* _AUFGABENSTELLUNG_: Übernimm den unten stehenden Blogtext „Ich und die Meinen“ vollständig und ohne jede Änderung.

Ich und die Meinen

Ich und die Meinen

Herzlich willkommen!

So, das bin ich! Ich bin Kurt Palfi. Ich habe mir gedacht, jetzt muss mal ein neues Foto her. Leider hat Onkelchen ein Nacktfoto von mir hochgeladen. Aber ich sehe doch noch recht proper aus!
Wir (das sind ich, mein missratener Sohn Gianni Dona und Onkelchen, der alles für uns tippt) lästern in diesem Blog über alles, was gerade anfällt: Fußball, Politik, Film und Fernsehen, alles Mögliche. Viel Spaß!

Montag, 16. Mai 2011

ESC-Nachlese: Wer leckt Lenas Wunden?

Onkelchen, ich hätte nie gedacht, dass ich das jemals erleben würde.

Was denn?

Da findet in Düsseldorf der ESC statt - zum ersten Mal seit 28 Jahren auf deutschem Boden - und du guckst DVDs der "Big Bang Theory".

Ich hatte es ja schon angedeutet - der Grand Prix ist mir nicht mehr so wichtig wie früher. Aber bei der Punktevergabe war ich dann live dabei.

* _BEREITGESTELLTES MATERIAL_:

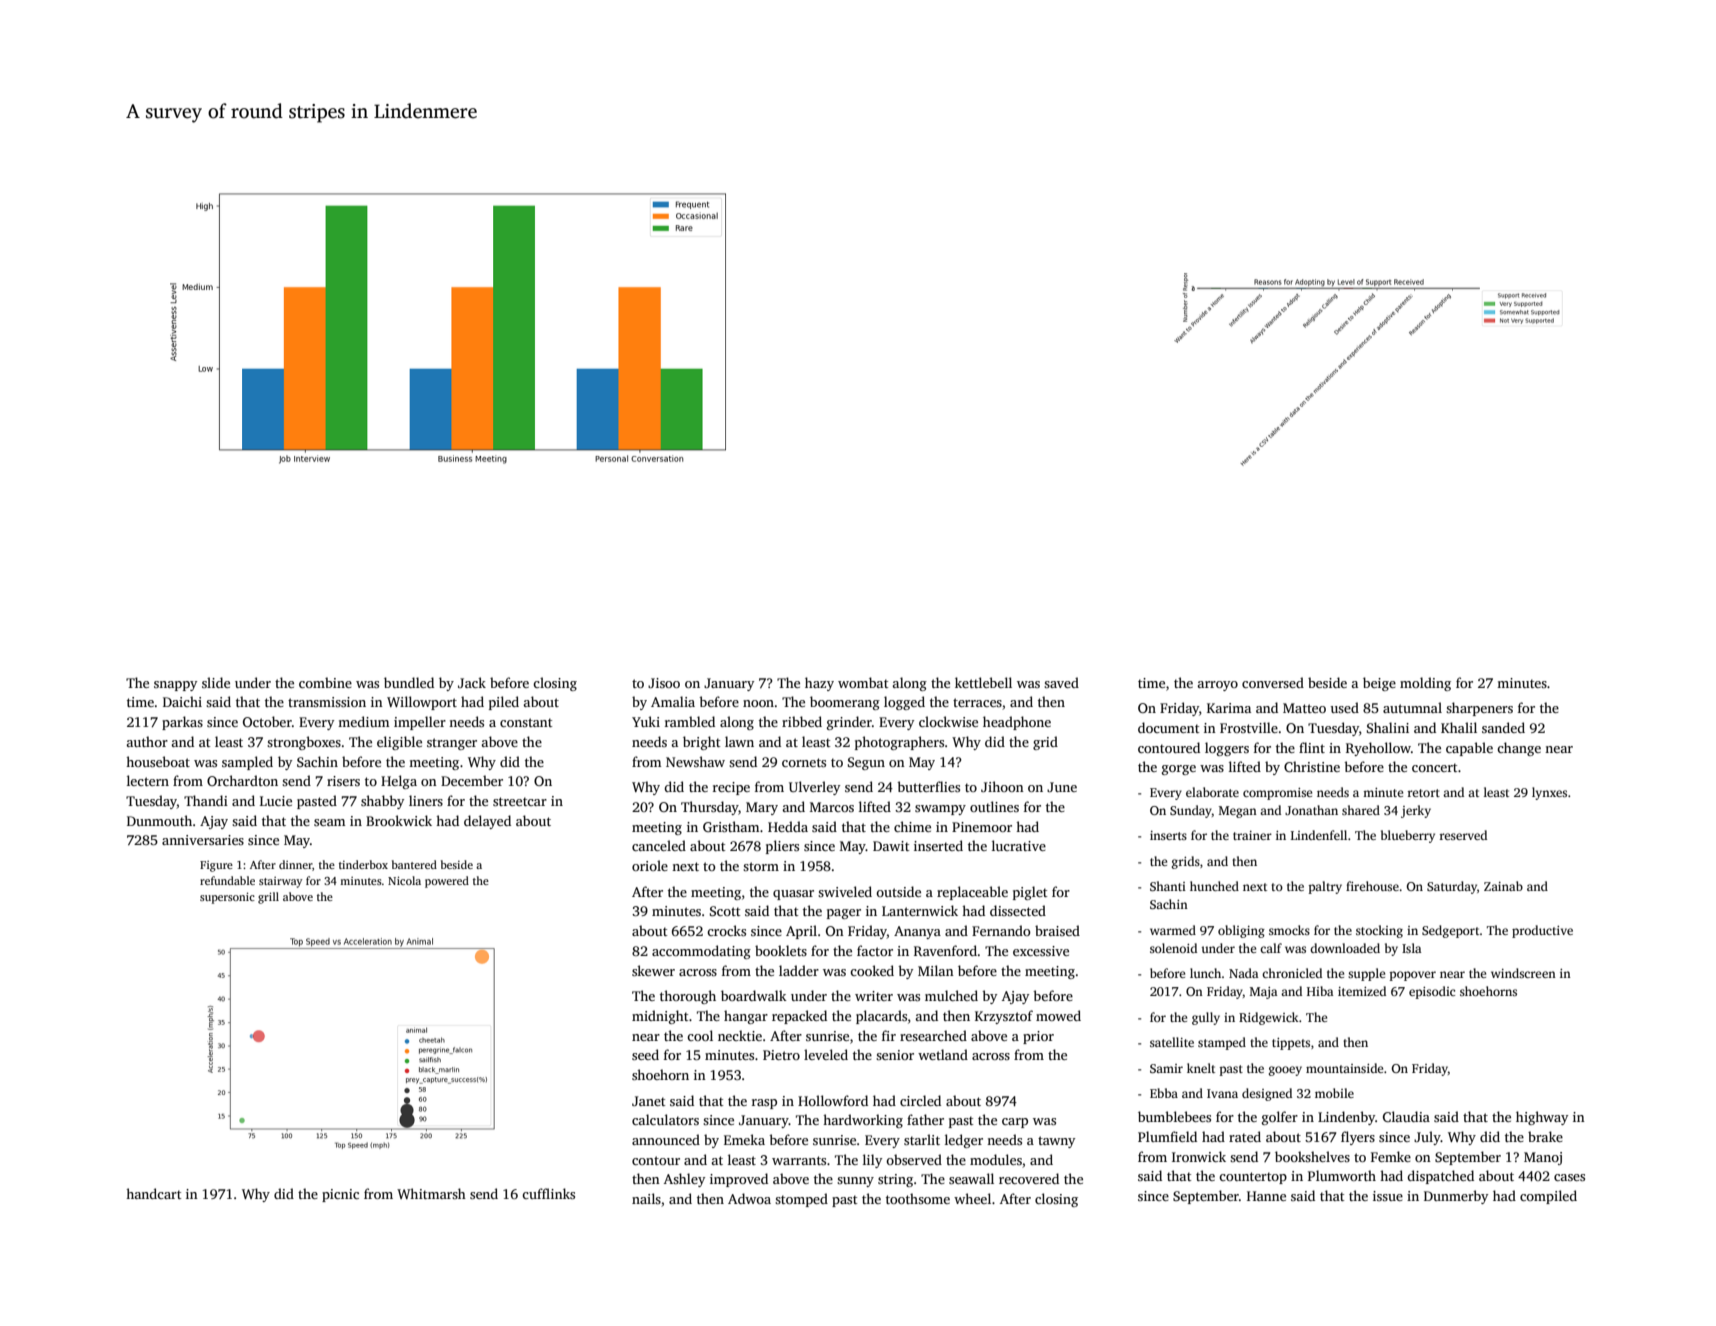 This screenshot has width=1716, height=1326. I want to click on handcart, so click(154, 1193).
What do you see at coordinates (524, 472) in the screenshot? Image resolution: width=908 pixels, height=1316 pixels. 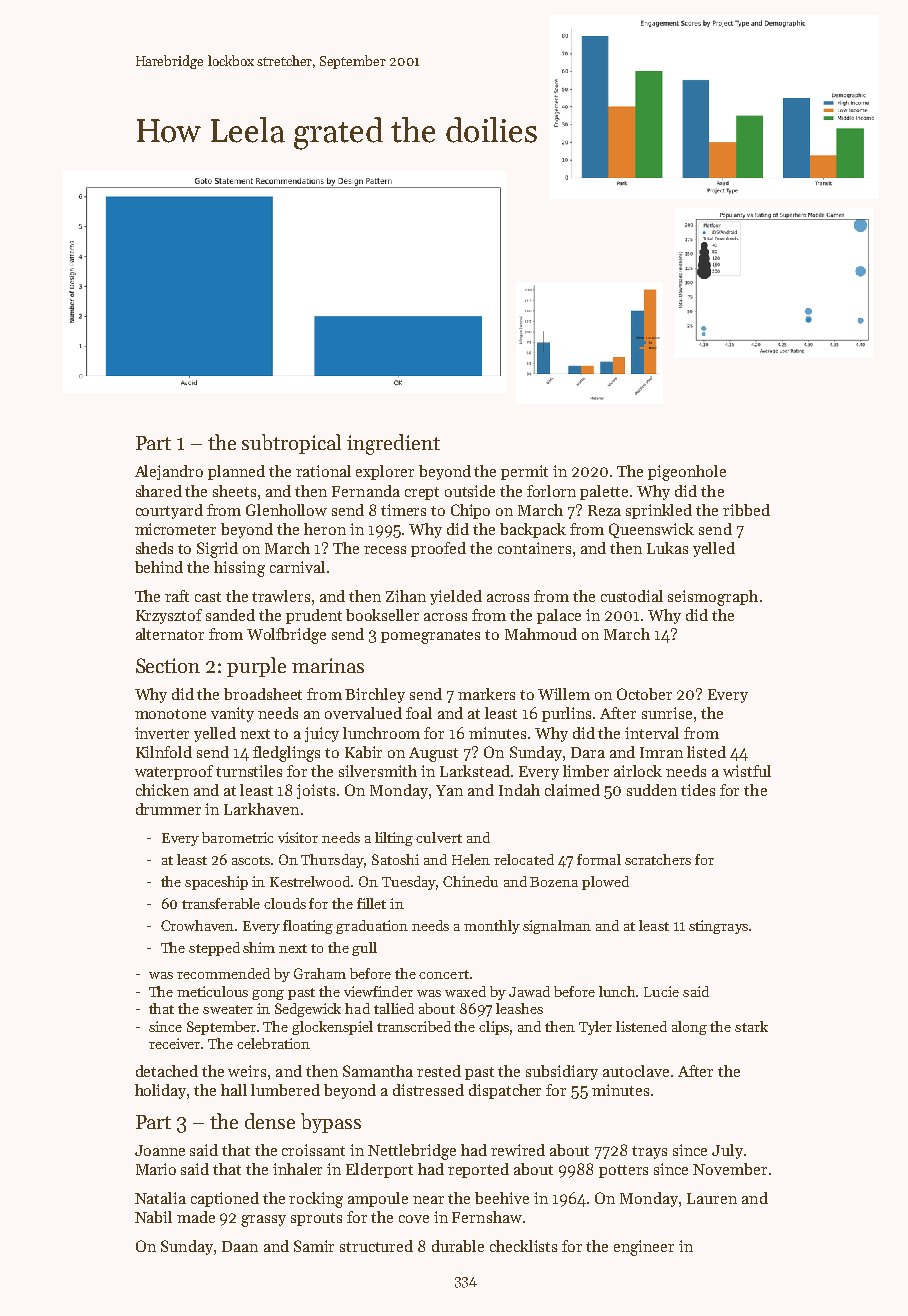 I see `permit` at bounding box center [524, 472].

* _ERGEBNIS_:
Ich und die Meinen

Ich und die Meinen

Herzlich willkommen!

So, das bin ich! Ich bin Kurt Palfi. Ich habe mir gedacht, jetzt muss mal ein neues Foto her. Leider hat Onkelchen ein Nacktfoto von mir hochgeladen. Aber ich sehe doch noch recht proper aus!
Wir (das sind ich, mein missratener Sohn Gianni Dona und Onkelchen, der alles für uns tippt) lästern in diesem Blog über alles, was gerade anfällt: Fußball, Politik, Film und Fernsehen, alles Mögliche. Viel Spaß!

Montag, 16. Mai 2011

ESC-Nachlese: Wer leckt Lenas Wunden?

Onkelchen, ich hätte nie gedacht, dass ich das jemals erleben würde.

Was denn?

Da findet in Düsseldorf der ESC statt - zum ersten Mal seit 28 Jahren auf deutschem Boden - und du guckst DVDs der "Big Bang Theory".

Ich hatte es ja schon angedeutet - der Grand Prix ist mir nicht mehr so wichtig wie früher. Aber bei der Punktevergabe war ich dann live dabei.